Wednesday, June 2, 2010

Garden State





157. Garden State

Garden State is the directorial debut for Zach Braff, best known for his work on Scrubs.

Braff pulls triple duty here. He wrote, directed and starred. He plays Andrew Largeman, a failed actor who is currently waiting tables in between acting gigs. He's aimlessly meandering through life when he gets a phone call from his estranged father, telling him that his mother has passed away. He returns to New Jersey for the funeral and to catch up with the friends he'd left behind.
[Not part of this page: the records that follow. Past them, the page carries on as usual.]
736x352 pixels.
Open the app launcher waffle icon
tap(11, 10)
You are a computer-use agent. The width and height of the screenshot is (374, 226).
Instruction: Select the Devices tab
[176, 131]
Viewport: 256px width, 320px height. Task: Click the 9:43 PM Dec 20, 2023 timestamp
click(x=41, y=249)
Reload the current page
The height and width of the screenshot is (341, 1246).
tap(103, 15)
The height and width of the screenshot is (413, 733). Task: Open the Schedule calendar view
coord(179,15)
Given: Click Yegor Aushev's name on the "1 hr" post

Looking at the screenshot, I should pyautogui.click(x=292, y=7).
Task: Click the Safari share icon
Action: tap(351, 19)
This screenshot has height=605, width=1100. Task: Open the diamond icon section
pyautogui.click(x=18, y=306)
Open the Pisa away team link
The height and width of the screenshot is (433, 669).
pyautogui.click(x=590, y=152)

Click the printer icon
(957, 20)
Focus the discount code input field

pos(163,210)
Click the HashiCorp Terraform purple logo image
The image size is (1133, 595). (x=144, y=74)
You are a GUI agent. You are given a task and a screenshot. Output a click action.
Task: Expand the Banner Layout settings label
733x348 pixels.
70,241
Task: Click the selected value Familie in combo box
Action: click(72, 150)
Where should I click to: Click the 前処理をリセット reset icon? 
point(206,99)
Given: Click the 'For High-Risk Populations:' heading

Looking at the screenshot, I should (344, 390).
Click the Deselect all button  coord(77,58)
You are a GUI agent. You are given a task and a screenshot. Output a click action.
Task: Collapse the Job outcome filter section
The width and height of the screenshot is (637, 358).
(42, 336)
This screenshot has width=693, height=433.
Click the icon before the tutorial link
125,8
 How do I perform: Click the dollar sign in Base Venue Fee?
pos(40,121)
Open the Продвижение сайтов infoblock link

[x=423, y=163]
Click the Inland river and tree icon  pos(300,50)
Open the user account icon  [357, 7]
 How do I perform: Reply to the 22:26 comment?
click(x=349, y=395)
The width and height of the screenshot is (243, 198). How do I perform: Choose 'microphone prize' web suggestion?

I like this movie a lot. Ordinarily, I'm not a big fan of drama but this one just works really well. When I saw it for the first time, I related to a lot of the issues Largeman was going through. Just a general malaise about the direction life was going in and an uncertainty regarding the future. Upon re-watching it now, I related to an entirely different set of his problems. Having just lost my mom earlier this year, I related to the feelings he was going through. He's homesick for a place that is no longer home. Over the course of the years, I'd occasionally been homesick for my mom's apartment. Upon returning there to help clean it up a few months ago, I realized that it wasn't so much a feeling of genuine homesickness. It was just nostalgia for a simpler time. The apartment no longer felt like home to me. It essentially became just another place. I drive by it now and barely have any feelings. But I digress...

The performances here make the movie. Braff is a highlight, for sure. Peter Sarsgaard and Natalie Portman also shine. Support comes from Ian Holm, Jean Smart, and Armando Riesco. Method Man and Jim Parsons of The Big Bang Theory have roles that essentially work out to cameos.

Overall, Garden State is an excellent movie. I highly recommend it.